Hi Storm,
I've had a little break as I've been focusing on some work-related stuff for a big show-and-tell at my company's next innovation gathering. I did do some digging around in the recast/detour libraries to see if I could get the bots to jump down from ledges, but all I did was end up creating horrible mutated versions of the navmesh
The recast/detour library is actually pretty limiting. Any kind of movement that has to ignore the navmesh, like jumping, teleporting, dropping off ledges, swimming and ladder climbing must be handled via "off-mesh connections", which are just two points in space that the bot knows it can move between. Thing is, if you've got a long ledge that you can drop off like in cs_assault, how do you handle something like that? Just stick dozens of off-mesh connections all along the ledge? Must be a better way.

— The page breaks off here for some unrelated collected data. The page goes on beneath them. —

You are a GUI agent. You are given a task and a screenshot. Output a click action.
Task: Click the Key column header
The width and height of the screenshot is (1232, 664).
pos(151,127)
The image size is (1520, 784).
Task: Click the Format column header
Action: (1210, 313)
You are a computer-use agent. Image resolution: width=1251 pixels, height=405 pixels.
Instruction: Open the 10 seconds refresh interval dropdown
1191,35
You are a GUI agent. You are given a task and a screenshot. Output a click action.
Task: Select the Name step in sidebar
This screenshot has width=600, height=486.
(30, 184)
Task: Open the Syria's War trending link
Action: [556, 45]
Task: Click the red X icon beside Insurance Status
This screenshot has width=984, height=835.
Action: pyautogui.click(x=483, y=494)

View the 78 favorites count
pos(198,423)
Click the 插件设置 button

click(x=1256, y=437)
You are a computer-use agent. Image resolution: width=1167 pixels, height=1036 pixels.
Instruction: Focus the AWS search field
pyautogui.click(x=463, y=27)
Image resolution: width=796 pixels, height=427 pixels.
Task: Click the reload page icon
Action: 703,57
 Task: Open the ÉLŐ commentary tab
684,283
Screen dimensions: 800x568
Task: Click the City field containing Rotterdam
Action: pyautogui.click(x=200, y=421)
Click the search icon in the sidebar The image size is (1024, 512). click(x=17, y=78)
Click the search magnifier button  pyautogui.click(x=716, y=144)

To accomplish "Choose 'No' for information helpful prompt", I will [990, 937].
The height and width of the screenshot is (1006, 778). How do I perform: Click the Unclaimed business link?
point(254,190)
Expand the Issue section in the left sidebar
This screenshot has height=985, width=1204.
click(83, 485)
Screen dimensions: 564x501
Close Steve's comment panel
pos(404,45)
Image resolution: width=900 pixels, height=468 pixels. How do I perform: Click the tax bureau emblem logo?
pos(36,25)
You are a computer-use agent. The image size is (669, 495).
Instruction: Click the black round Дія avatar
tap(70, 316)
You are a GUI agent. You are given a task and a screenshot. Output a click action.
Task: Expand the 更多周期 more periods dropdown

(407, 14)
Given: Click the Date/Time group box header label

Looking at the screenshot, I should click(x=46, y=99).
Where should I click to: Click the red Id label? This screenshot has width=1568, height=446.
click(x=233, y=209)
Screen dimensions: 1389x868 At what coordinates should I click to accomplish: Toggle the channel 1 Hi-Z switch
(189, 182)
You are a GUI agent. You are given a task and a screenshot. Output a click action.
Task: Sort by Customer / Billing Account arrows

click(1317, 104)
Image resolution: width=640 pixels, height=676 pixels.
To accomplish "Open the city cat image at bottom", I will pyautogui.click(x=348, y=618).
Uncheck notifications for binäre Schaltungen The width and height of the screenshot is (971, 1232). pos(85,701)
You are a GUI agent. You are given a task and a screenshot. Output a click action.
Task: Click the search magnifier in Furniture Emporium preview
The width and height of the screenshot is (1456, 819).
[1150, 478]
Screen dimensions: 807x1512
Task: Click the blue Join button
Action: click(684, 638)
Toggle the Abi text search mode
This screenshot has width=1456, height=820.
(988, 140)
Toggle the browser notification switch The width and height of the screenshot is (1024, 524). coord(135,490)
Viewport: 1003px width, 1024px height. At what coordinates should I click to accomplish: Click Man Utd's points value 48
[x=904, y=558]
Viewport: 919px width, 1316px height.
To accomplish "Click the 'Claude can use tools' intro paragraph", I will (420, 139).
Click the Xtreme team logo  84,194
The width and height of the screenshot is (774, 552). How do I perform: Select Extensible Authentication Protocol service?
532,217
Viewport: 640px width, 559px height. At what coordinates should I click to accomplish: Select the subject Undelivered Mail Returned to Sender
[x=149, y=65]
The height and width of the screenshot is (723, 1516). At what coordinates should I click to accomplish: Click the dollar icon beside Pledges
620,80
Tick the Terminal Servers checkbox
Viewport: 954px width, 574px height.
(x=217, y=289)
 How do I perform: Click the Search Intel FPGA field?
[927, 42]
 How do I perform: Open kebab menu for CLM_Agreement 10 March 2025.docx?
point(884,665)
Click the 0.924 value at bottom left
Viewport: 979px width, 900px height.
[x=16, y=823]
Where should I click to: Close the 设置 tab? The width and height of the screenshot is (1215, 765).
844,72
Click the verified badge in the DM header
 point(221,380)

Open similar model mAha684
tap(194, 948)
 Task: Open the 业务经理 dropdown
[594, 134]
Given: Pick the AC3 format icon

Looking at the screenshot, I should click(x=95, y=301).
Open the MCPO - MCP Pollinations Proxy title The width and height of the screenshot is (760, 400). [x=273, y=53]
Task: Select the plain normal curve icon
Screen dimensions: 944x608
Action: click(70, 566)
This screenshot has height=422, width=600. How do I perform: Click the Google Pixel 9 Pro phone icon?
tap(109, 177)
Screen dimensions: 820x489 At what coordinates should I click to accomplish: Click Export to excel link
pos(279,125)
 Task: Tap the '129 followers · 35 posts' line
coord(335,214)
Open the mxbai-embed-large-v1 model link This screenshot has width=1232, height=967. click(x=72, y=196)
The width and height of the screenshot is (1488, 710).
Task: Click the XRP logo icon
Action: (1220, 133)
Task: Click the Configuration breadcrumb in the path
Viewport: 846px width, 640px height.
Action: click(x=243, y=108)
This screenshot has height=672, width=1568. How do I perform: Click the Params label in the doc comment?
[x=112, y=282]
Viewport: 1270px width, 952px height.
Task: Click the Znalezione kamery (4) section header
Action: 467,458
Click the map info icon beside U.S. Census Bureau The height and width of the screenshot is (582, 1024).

This lead me to take a look at Quake 3's Area Awareness System. The Quake 3 bots from what I could remember were capable of doing some impressive stuff, including running off ledges, jumping gaps, swimming through tunnels, navigate moving platforms, and even rocket jumping onto hard-to-reach areas. I'm wondering if I can incorporate any of the techniques it uses to create better dynamic path generation.
I'm thinking something like the bot being able to intuit shortcuts (such as dropping off the ledge rather than going down the stairs) on-the-fly somehow. Many of the AAS principles (walkable areas especially) share a lot in common with a navmesh. Need to think about it some more when I have time.